BEGIN
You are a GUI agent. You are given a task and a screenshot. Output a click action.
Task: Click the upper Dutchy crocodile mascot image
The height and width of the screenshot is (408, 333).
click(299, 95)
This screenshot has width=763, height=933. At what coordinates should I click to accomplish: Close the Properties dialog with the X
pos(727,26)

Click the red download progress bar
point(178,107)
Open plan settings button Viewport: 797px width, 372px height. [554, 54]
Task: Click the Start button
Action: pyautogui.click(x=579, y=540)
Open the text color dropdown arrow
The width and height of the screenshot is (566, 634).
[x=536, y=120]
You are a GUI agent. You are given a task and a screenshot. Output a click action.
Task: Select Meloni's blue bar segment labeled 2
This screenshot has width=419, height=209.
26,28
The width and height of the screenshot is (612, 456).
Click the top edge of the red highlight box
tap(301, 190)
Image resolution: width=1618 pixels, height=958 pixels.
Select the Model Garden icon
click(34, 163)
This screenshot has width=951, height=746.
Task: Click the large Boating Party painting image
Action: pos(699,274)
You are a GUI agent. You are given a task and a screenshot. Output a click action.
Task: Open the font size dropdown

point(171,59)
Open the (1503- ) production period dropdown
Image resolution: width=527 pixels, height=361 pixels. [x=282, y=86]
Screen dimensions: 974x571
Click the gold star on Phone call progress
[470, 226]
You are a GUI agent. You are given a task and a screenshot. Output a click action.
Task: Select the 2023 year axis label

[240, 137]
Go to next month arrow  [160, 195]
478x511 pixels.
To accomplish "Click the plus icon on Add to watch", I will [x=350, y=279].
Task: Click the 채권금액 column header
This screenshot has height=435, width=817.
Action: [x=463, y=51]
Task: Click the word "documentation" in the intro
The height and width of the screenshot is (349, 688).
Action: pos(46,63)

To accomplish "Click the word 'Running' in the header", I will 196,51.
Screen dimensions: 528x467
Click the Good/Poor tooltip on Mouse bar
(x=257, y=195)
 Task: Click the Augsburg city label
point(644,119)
END
**Assignment:**
Go over the listing above and return each line with "header".

**Answer to this problem:**
Task: Click the 채권금액 column header
To accomplish "Click the word 'Running' in the header", I will 196,51.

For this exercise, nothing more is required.